Observer son terrain et poser les bases d’un extérieur réussi

Pour un extérieur agréable et fonctionnel, la première étape se joue sans pelle ni bêche. Le réflexe le plus utile consiste à ralentir et à observer. Un jardin est un lieu vivant, soumis au vent, au soleil, à l’eau, aux passages. Ignorer ces paramètres revient à poser de la décoration jardin sur un sol que l’on ne connaît pas, avec un résultat souvent décevant au bout de deux saisons.

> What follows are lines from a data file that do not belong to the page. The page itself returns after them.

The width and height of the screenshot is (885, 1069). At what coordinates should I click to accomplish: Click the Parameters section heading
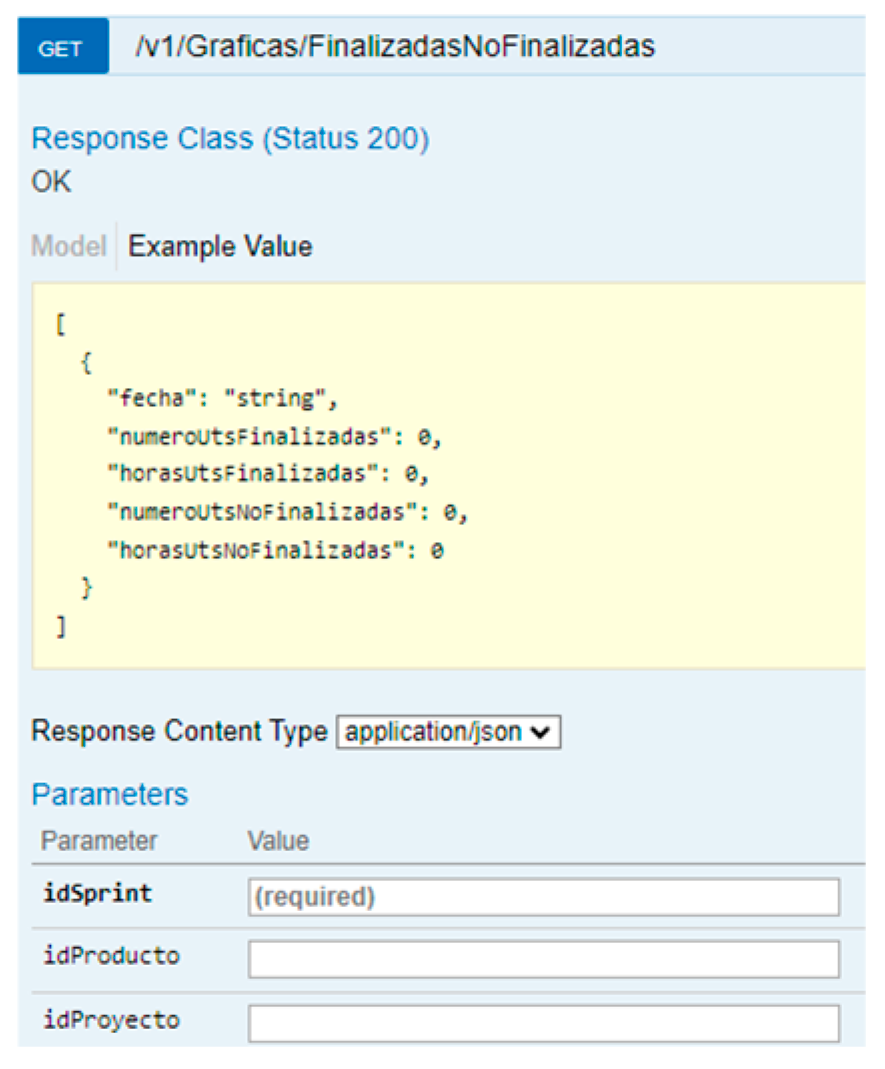110,794
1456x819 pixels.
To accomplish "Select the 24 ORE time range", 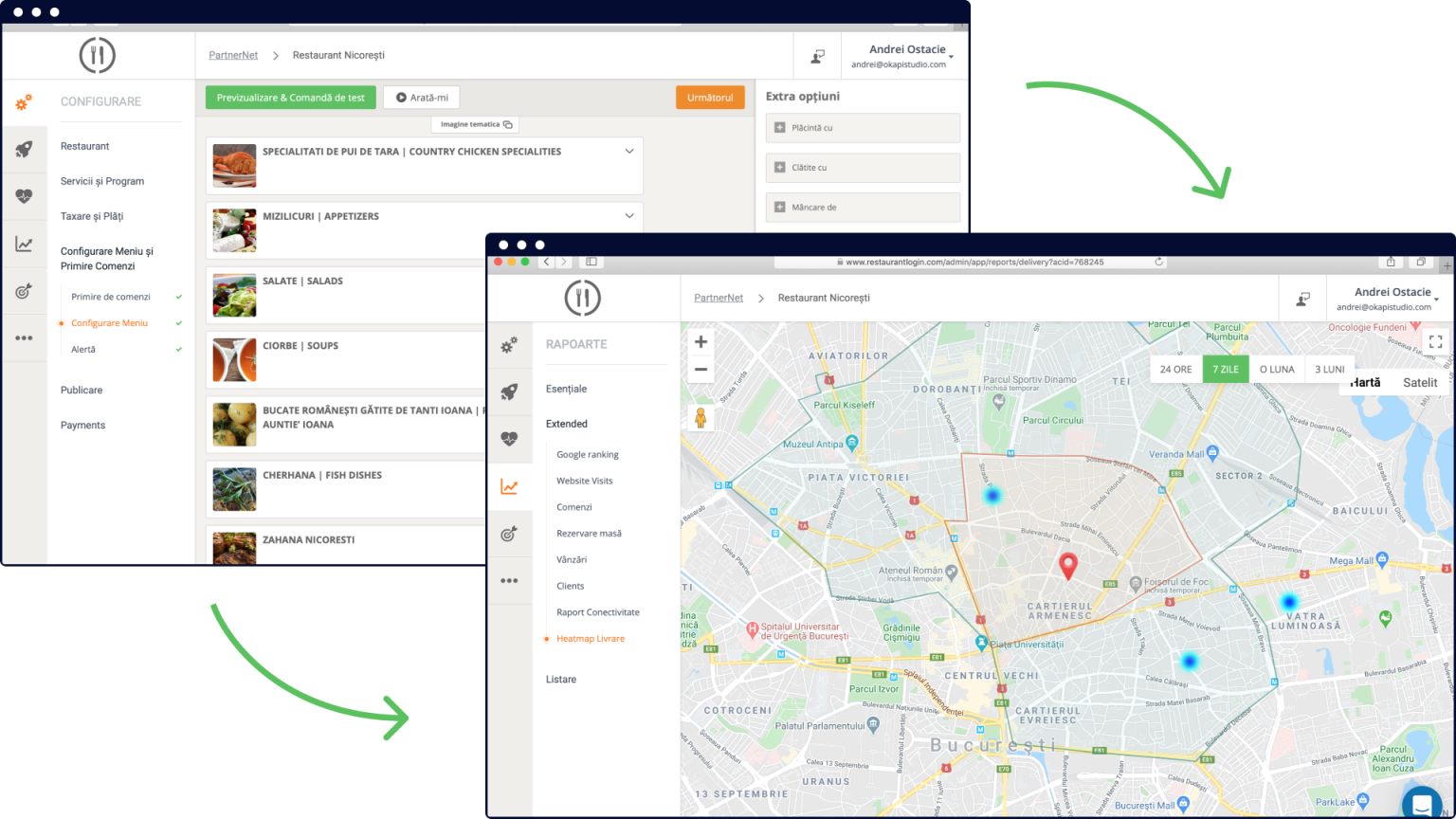I will point(1175,370).
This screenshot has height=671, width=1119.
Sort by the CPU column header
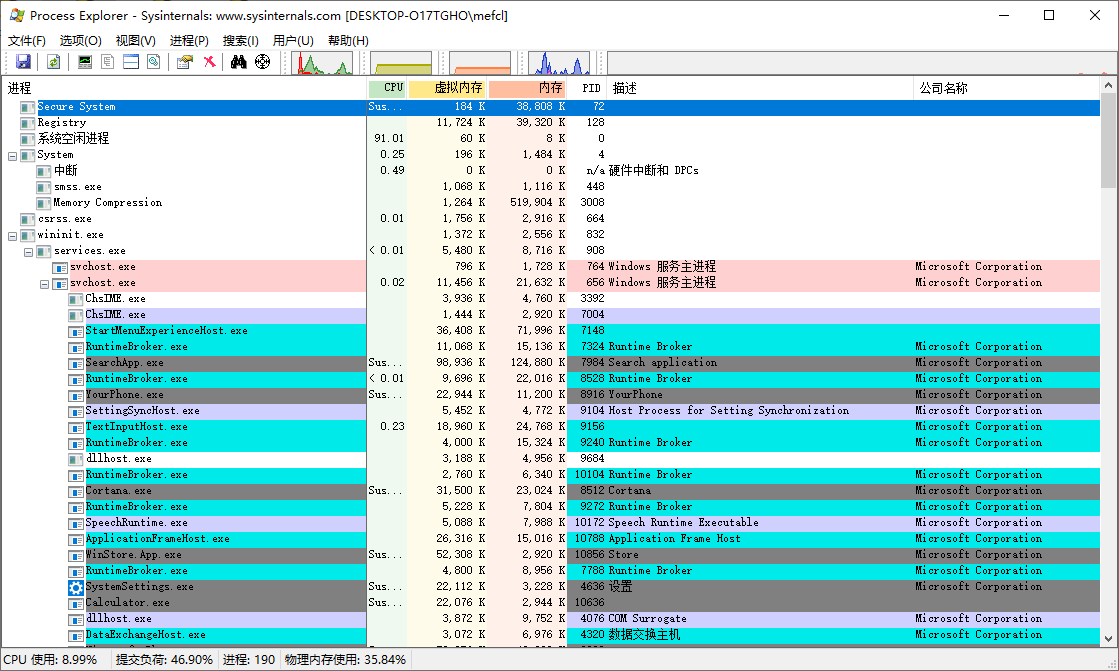click(x=393, y=88)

Au quotidien, il suffit déjà de regarder comment la lumière tourne. Les pièces de vie donnent-elles plutôt sur le sud ou sur le nord ? Où le soleil cogne-t-il fort en été, et quelles zones restent fraîches même en plein mois d’août ? Ce simple repérage sert ensuite à positionner le coin repas, un banc à l’ombre, ou un futur massif de vivaces aimant la chaleur. Beaucoup de massifs ratés viennent d’une mauvaise lecture de l’exposition.

Autre point clé, le sol. Sans forcément faire une analyse de laboratoire, un test maison permet de comprendre s’il est plutôt argileux, léger ou calcaire : quand il est humide, forme-t-il une boule compacte ou s’effrite-t-il aussitôt ? Ce détail oriente le choix des végétaux. Un sol très lourd supportera mal certains arbustes méditerranéens, alors qu’un sol filtrant demandera plus de paillage pour garder l’humidité après chaque plantation.

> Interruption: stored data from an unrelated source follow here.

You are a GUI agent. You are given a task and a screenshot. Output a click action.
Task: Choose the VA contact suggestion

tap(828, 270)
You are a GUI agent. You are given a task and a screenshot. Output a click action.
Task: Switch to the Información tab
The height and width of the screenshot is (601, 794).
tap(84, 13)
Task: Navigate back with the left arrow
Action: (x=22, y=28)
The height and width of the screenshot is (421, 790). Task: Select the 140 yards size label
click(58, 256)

Les contraintes sont tout aussi importantes que les qualités. Terrain en pente, vis-à-vis marqués, zone très humide ou au contraire brûlée par le vent : ces « défauts » deviennent des atouts dès qu’ils sont intégrés dans la réflexion. Un angle venteux peut accueillir un rideau de graminées, une zone plus basse un futur bassin, et un vis-à-vis gênant se traite avec une solution ciblée. Pour aller plus loin sur ce point, un passage par un guide dédié à la façon de cacher un vis-à-vis au jardin apporte des idées concrètes.

Ce temps d’observation inclut aussi le voisinage. Que poussent les jardins voisins sans protection particulière ? Hortensias vigoureux, oliviers frileux, lavandes imposantes… Ces indices donnent une image assez fidèle du climat réel et de la rusticité minimale des plantes supportant l’hiver sur place. Dans certaines régions, un citronnier passera en pleine terre, ailleurs il faudra le cultiver en pot et le rentrer.

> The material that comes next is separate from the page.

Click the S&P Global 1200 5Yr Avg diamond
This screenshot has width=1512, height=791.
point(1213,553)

Léa et Marc, eux, ont passé leur premier printemps à photographier leur terrain aux différents moments de la journée. Ils ont noté l’ombre portée de la maison, les zones qui restaient gorgées d’eau après l’orage et celles qui séchaient en quelques heures. En quelques semaines, leur regard a changé : ils ne voyaient plus un simple rectangle nu, mais des futures pièces de jardin à organiser.

Pour ceux qui débutent vraiment, quelques lectures ciblées, un ou deux blogs fiables et quelques visites de jardins publics donnent des repères très concrets. Le but n’est pas de recopier un plan tout fait, mais de savoir reconnaître ce qui plaît : bosquets libres, lignes très droites, abondance de fleurs ou feuillages graphiques. Ce matériau visuel sert ensuite à définir les premières intentions de paysagisme et évite d’empiler au hasard les idées piochées en jardinerie.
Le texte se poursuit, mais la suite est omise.